▶ [SELECTION]:

Sport.co.uk had the privilege of catching up with Mr Graham on the evening before Arsenal travelled to Ipswich Town for the semi-final first leg of the League Cup, a competition which in 1987 lit the blue touch paper for a nine-year haul of red-ribboned trophies.

“That was my first season as manager of Arsenal,” recalls Graham.  “We had an excellent season, did very well in the league. I think we actually topped the league for quite a few months but we finished up 4th, which was a very good start, and won the League Cup, beating Liverpool at Wembley.

“That was quite a feat because that was an outstanding Liverpool side. It’s nice to see Arsenal actually taking this competition seriously. Up to a point, I don’t think they have over the last number of years because the youngsters have been given an opportunity.

“Because of the lack of trophies over the last few years, I think it’s about time they started getting a bit of silverware in the trophy cabinet so I think this season, especially the last few rounds, I think they’ve been taking it very seriously and I’d be surprised if they don’t win it this year.”

Exalted company

As absurd a notion as ousting Arsene Wenger may seem, sections of the Emirates faithful have grown infuriated by their club’s five-year run without a trophy. Graham, though, does not feel that failure to end that sequence this season would pile pressure on the Frenchman’s position. “I don’t think so. Even if they don’t win anything this year, I think he’s very well respected by the board of directors.

“I think the job he has done at Arsenal makes him without question their most successful manager, even above people like [Herbert] Chapman.”

Graham neglects to mention himself, even though the evidence points to his legitimate inclusion in such a comment. His awe of Arsenal’s other great leaders is further evidenced by the copy of Graham Tossell’s Bertie Mee: Arsenal's Officer And Gentleman sitting on his desk and Wenger, he believes, is fully worthy of top dog status.

“The trophies he’s won, the brand of football they’ve played, being the instigator of a fantastic new training facility and also being one of the driving forces behind the new stadium as well. His name will be right up near the top in Arsenal’s history - or at the top - but the trophy cabinet has been a bit bare for the last few years so I think they’ve got to put that right this season.”

Best chance

Another of the Gunners’ routes to living up to that challenge will be tested by a third round replay trip to Leeds next Wednesday after Cesc Fabregas’ last-minute penalty on Saturday denied the Championship side another famous FA Cup victory to go with last season’s 1-0 triumph at Old Trafford.

“I read the morning paper prior to the game and it was quite amazing to see how many times we’ve met in the cups,” says Graham of his two former clubs, “even when I was a manager. In one of the rounds, I think we played them four times before we eventually got through. I think we won at Leeds in the final game, 2-1.

“I think the cup competitions are probably their [Arsenal’s] best chance, especially the League Cup. Leeds will probably have a go at them so they’ll come forward and that’s where Arsenal are probably at their most dangerous.

“Funnily enough this season, Arsenal are actually much better away from home. Their away record is fantastic but, at home, it’s been one of their poorest seasons for quite some years.”

Sport.co.uk asks Graham whether he can identify a reason for that. “I think people are getting used to the way Arsenal play now. Their combination passing and movement have been first class but there’s been a lack of finish to their wonderful approach play.

“Their passing and movement off the ball is fantastic but I think teams are coming now and packing their defences and, if they’ve got some fast players up front, they can always harm Arsenal as I don’t think they’re the best in the Premiership defensively.”

Entries for locating words and elements:
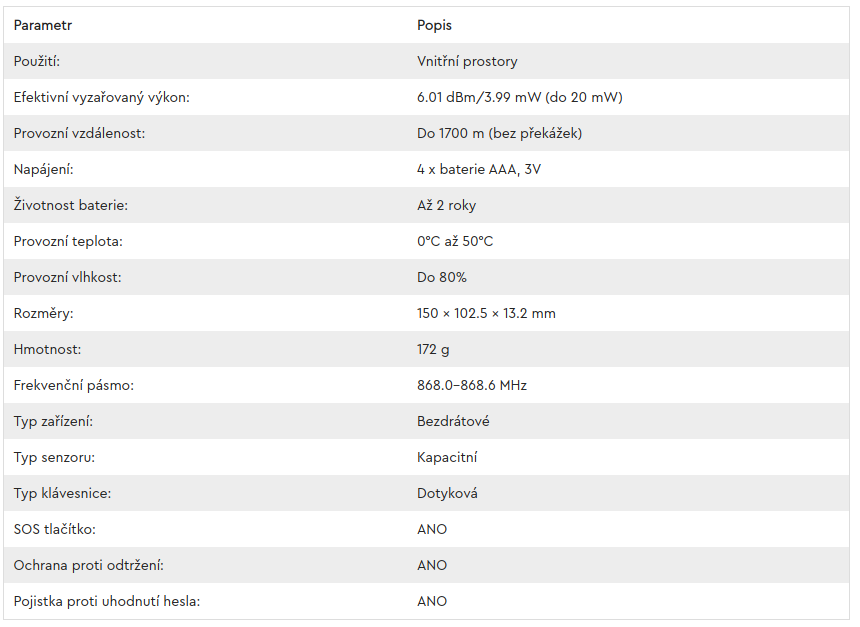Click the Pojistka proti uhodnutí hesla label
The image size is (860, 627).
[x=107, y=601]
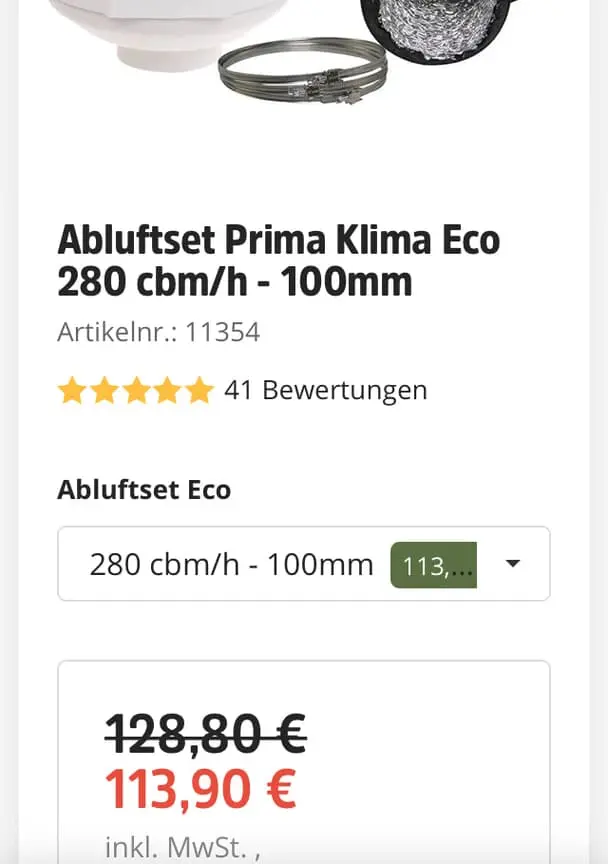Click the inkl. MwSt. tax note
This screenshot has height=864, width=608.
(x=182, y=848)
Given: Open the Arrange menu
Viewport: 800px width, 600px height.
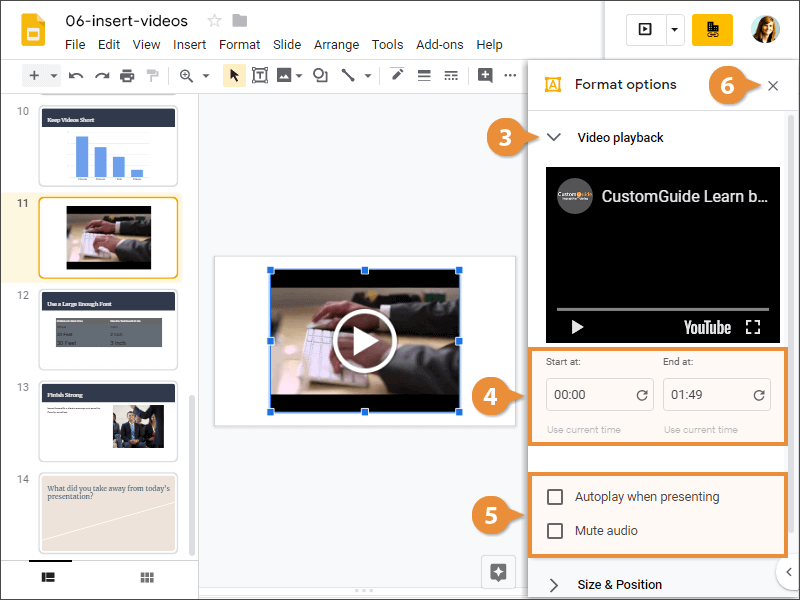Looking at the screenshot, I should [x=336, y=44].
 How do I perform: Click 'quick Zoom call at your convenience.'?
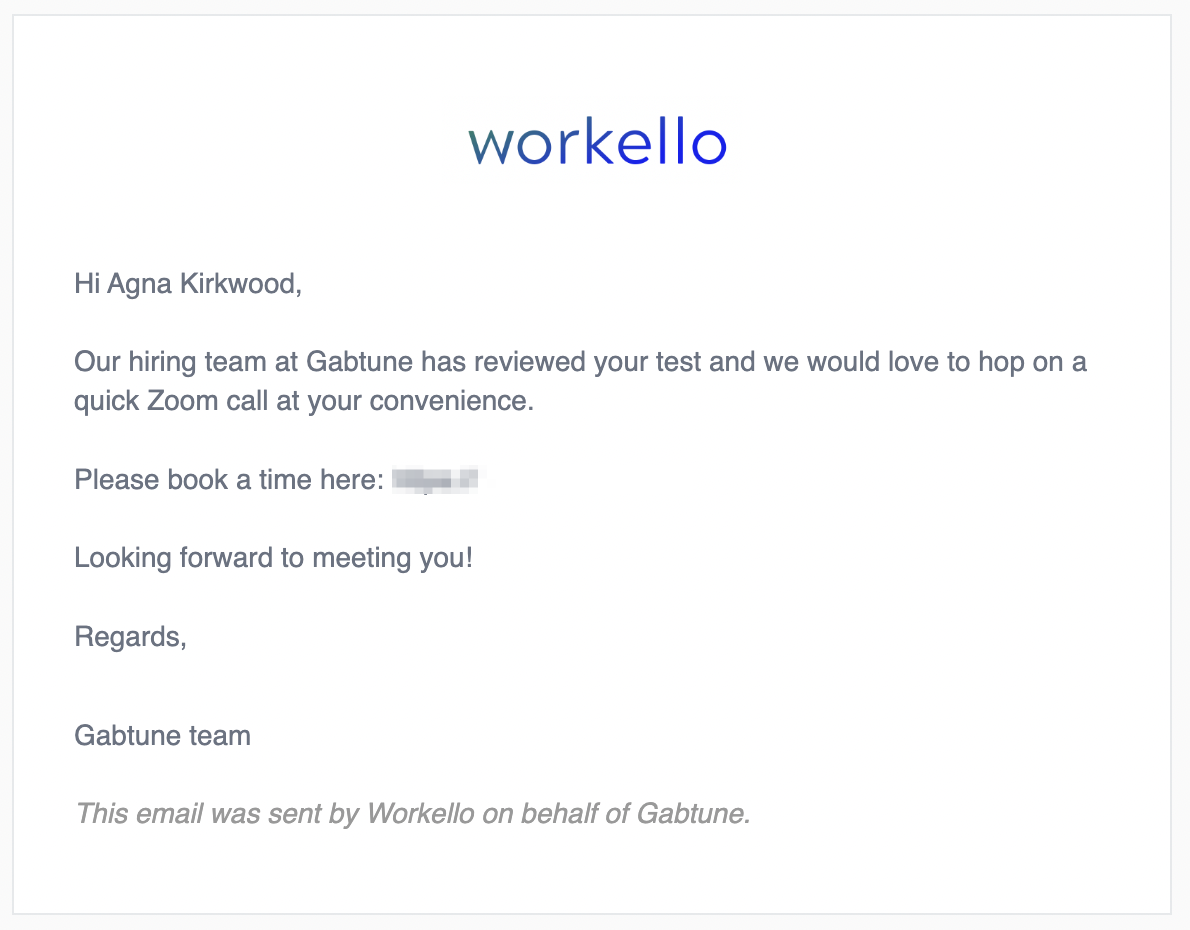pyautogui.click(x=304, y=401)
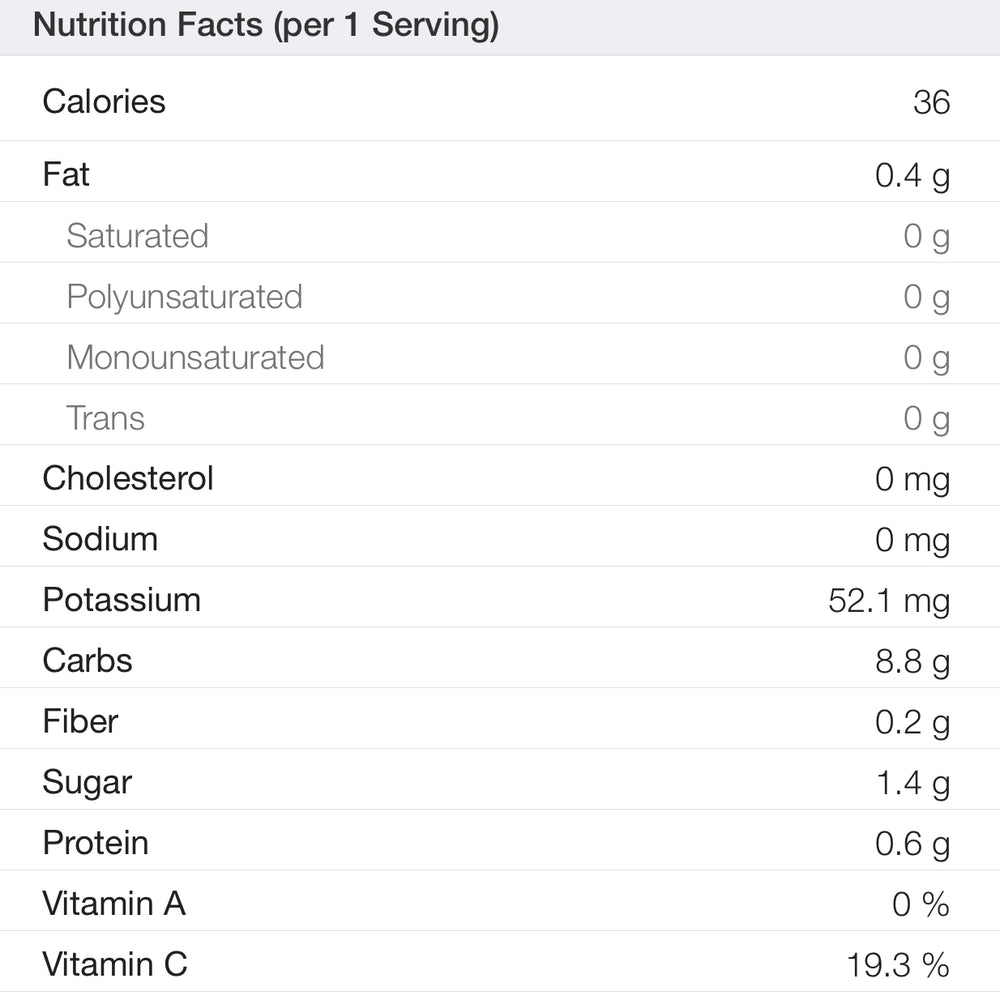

▶ [GIVEN EXERCISE A]: Duplicate the Arsenal interview from "Exalted company" down to "top dog status.".
▶ [GIVEN EXERCISE B]: In the Arsenal interview, which team did Arsenal beat at Wembley to win the League Cup in Graham's first season as manager?
▶ [GIVEN EXERCISE C]: Put this sentence from the Arsenal interview into Spanish: "Funnily enough this season, Arsenal are actually much better away from home."
You won't need the records for any of this.

▶ [FINISHED ANSWER A]:
Exalted company

As absurd a notion as ousting Arsene Wenger may seem, sections of the Emirates faithful have grown infuriated by their club’s five-year run without a trophy. Graham, though, does not feel that failure to end that sequence this season would pile pressure on the Frenchman’s position. “I don’t think so. Even if they don’t win anything this year, I think he’s very well respected by the board of directors.

“I think the job he has done at Arsenal makes him without question their most successful manager, even above people like [Herbert] Chapman.”

Graham neglects to mention himself, even though the evidence points to his legitimate inclusion in such a comment. His awe of Arsenal’s other great leaders is further evidenced by the copy of Graham Tossell’s Bertie Mee: Arsenal's Officer And Gentleman sitting on his desk and Wenger, he believes, is fully worthy of top dog status.

▶ [FINISHED ANSWER B]: Liverpool

▶ [FINISHED ANSWER C]: Curiosamente, esta temporada el Arsenal es en realidad mucho mejor fuera de casa.